Required action:
The copy has to match the data exactly and leave out every picture.

[[ Record excerpts, beginning ]]

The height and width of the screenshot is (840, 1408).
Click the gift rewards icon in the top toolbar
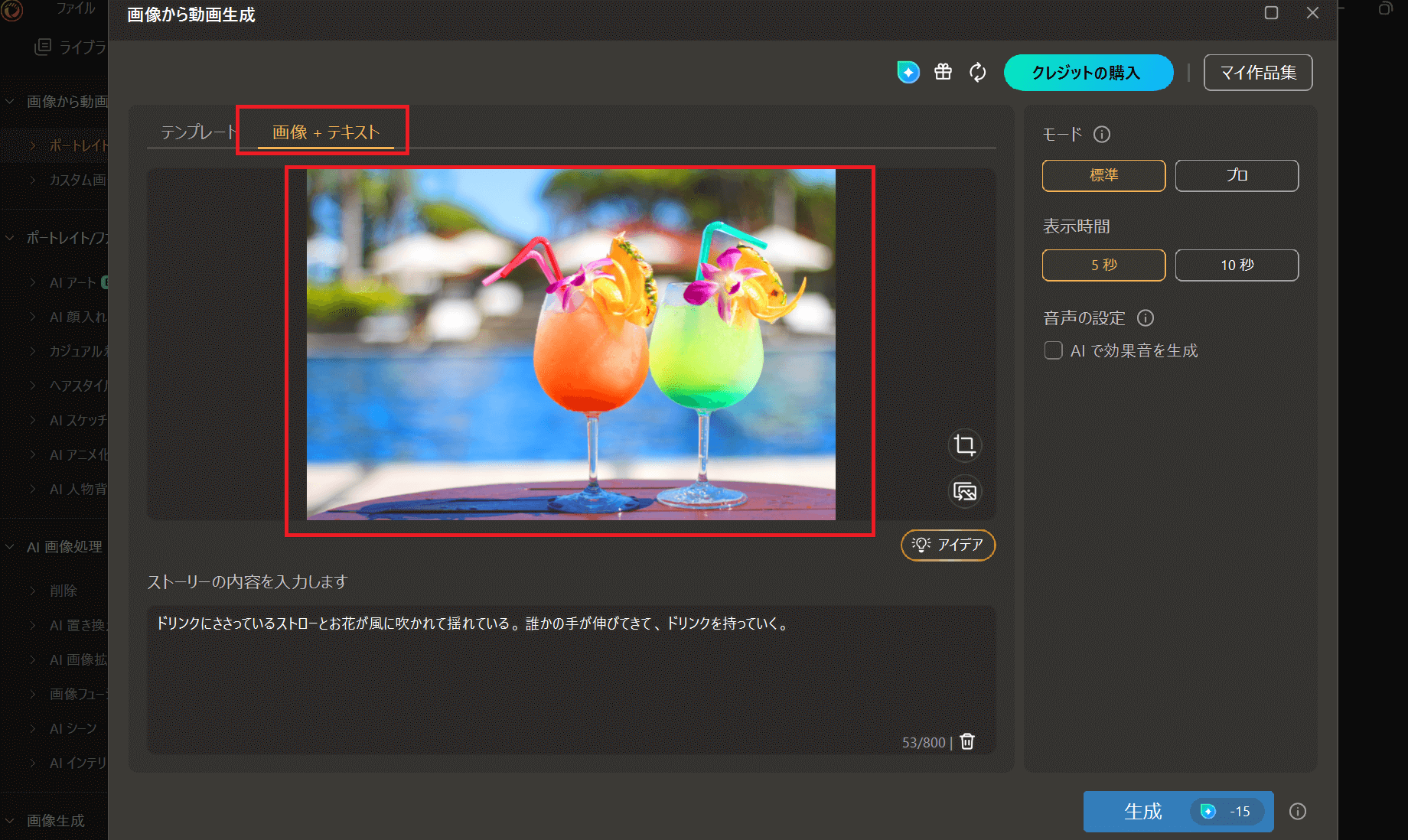942,72
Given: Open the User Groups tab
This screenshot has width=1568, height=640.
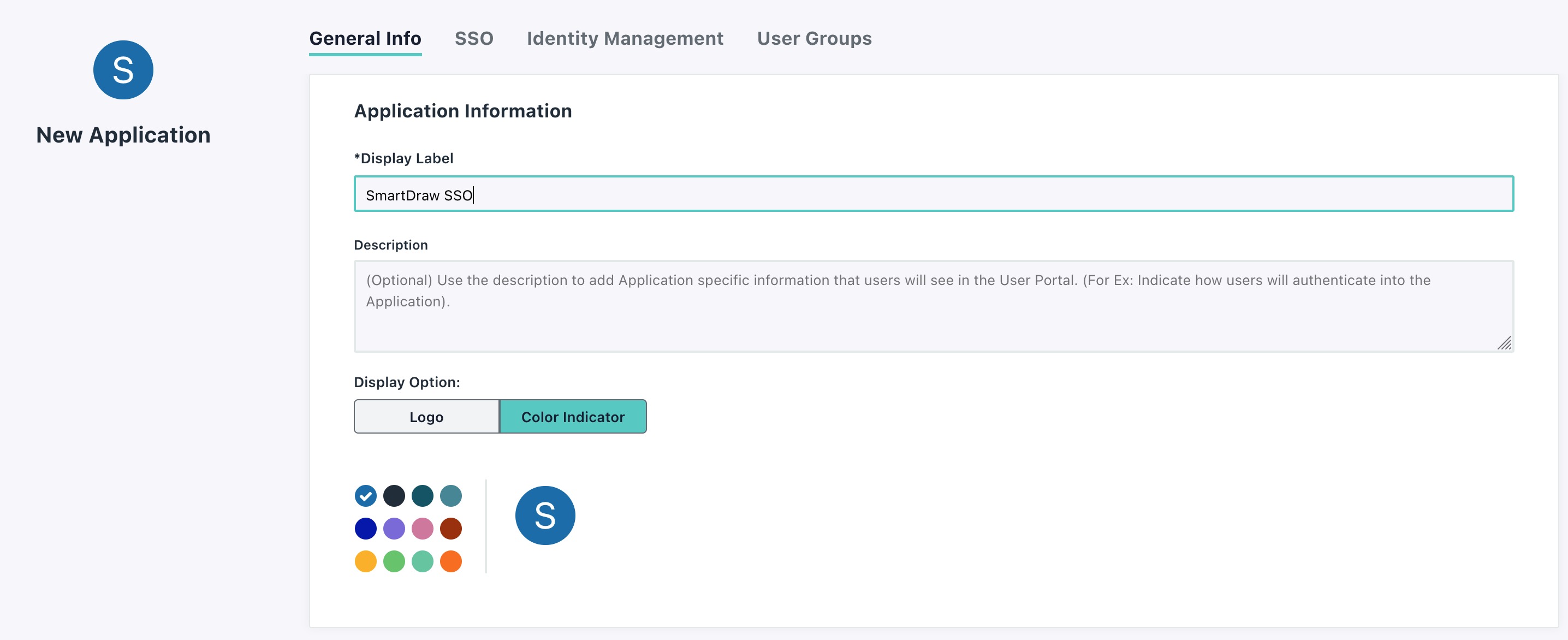Looking at the screenshot, I should click(814, 38).
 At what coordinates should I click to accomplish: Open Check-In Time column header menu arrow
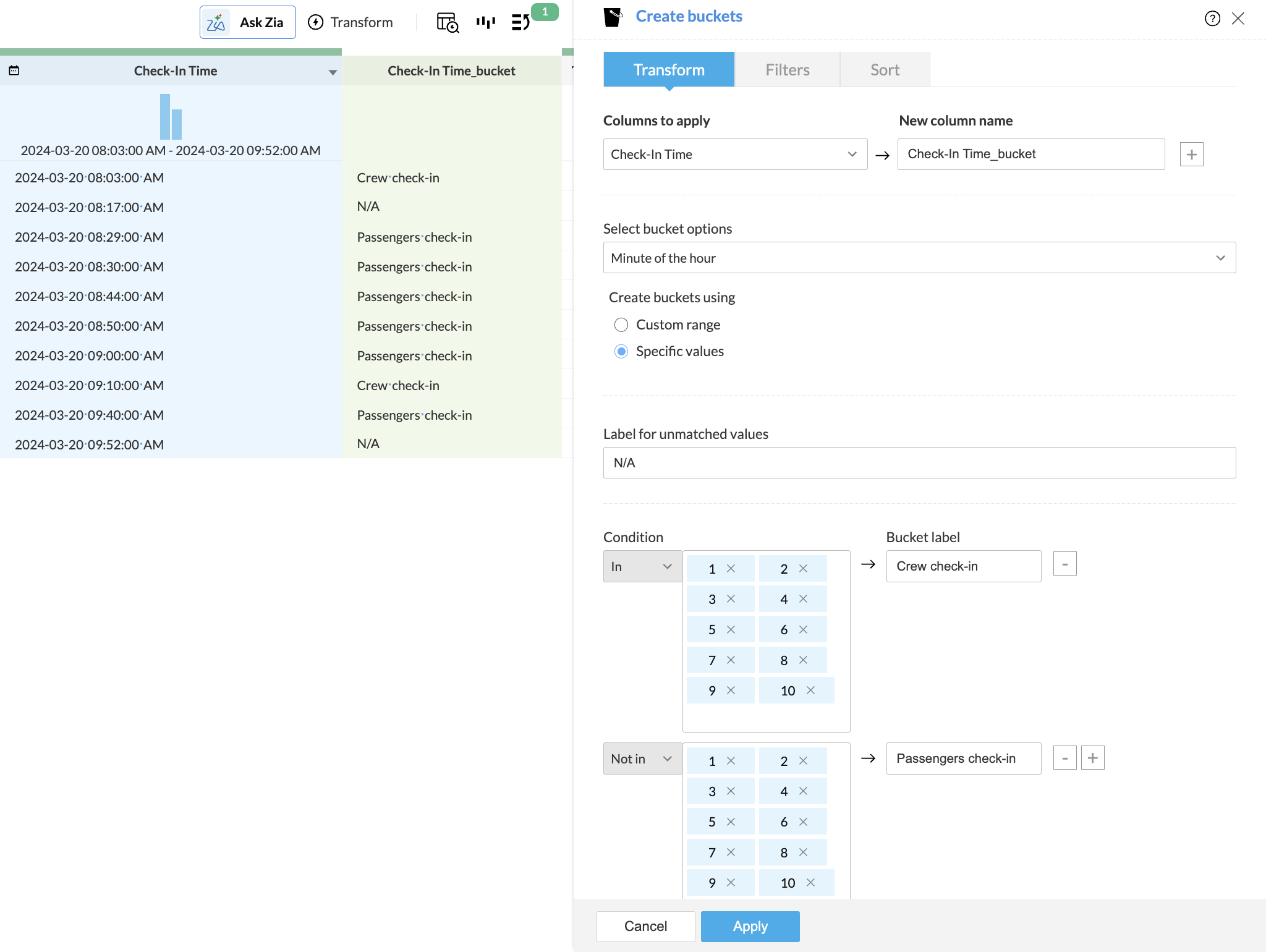coord(333,72)

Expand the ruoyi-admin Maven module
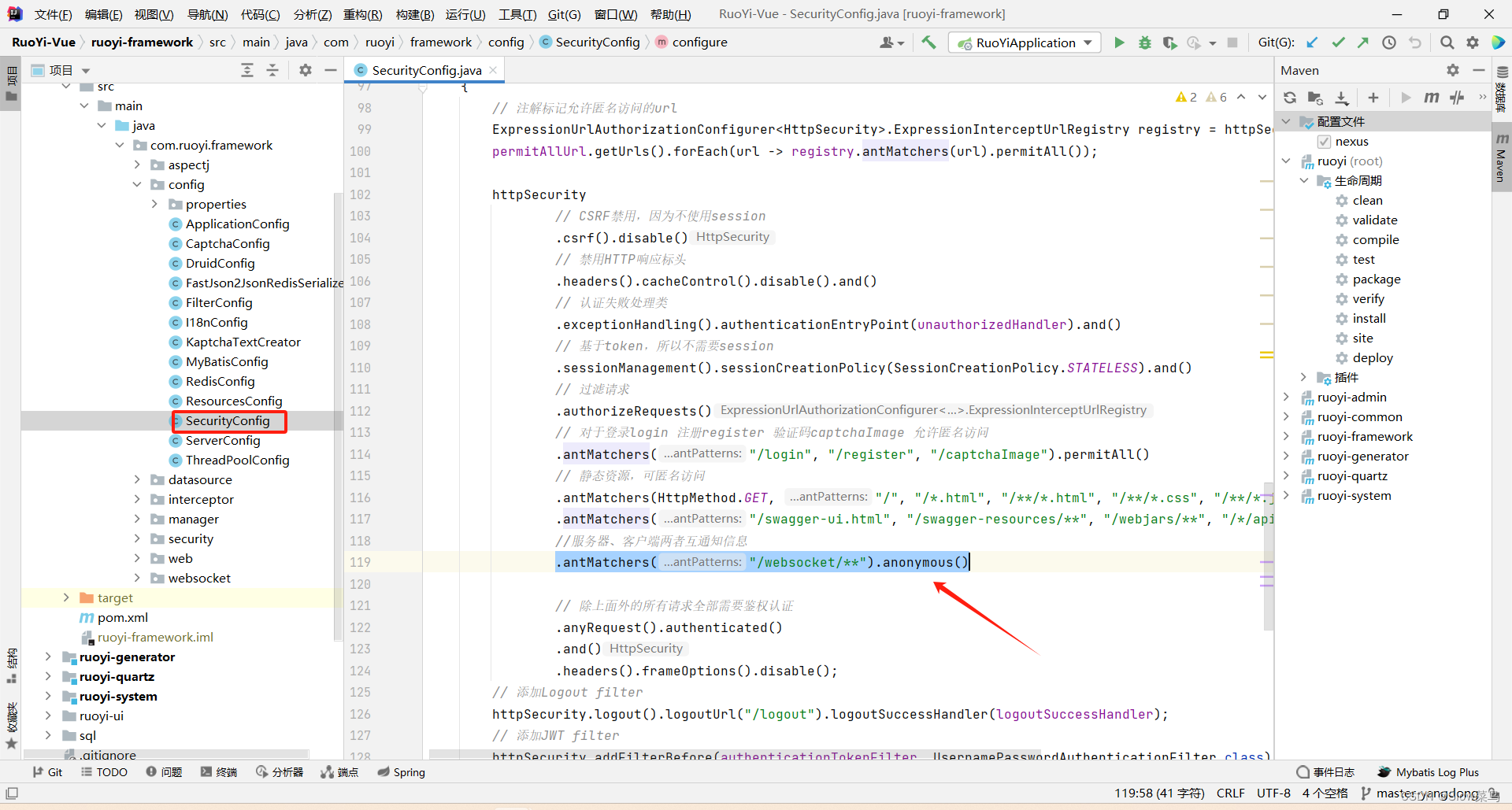[x=1287, y=397]

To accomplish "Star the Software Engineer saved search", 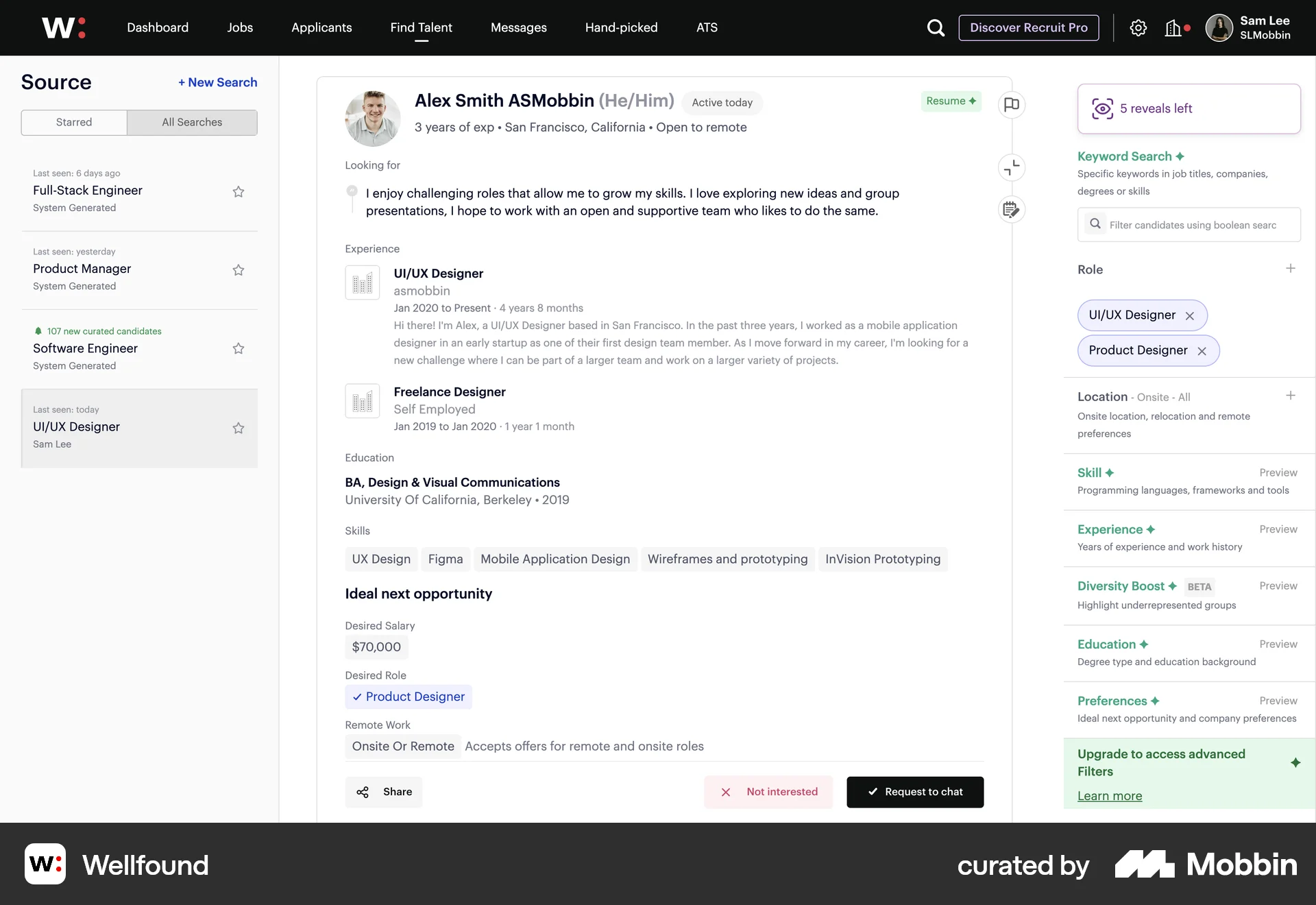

[[ Record excerpts, end ]]

Written response:
The height and width of the screenshot is (840, 1408).
Click the gift rewards icon in the top toolbar
942,72
Given: Open the User Groups tab
This screenshot has width=1568, height=640.
Looking at the screenshot, I should click(814, 38).
 At what coordinates should I click to accomplish: Open Check-In Time column header menu arrow
coord(333,72)

Expand the ruoyi-admin Maven module
[x=1287, y=397]

To accomplish "Star the Software Engineer saved search", 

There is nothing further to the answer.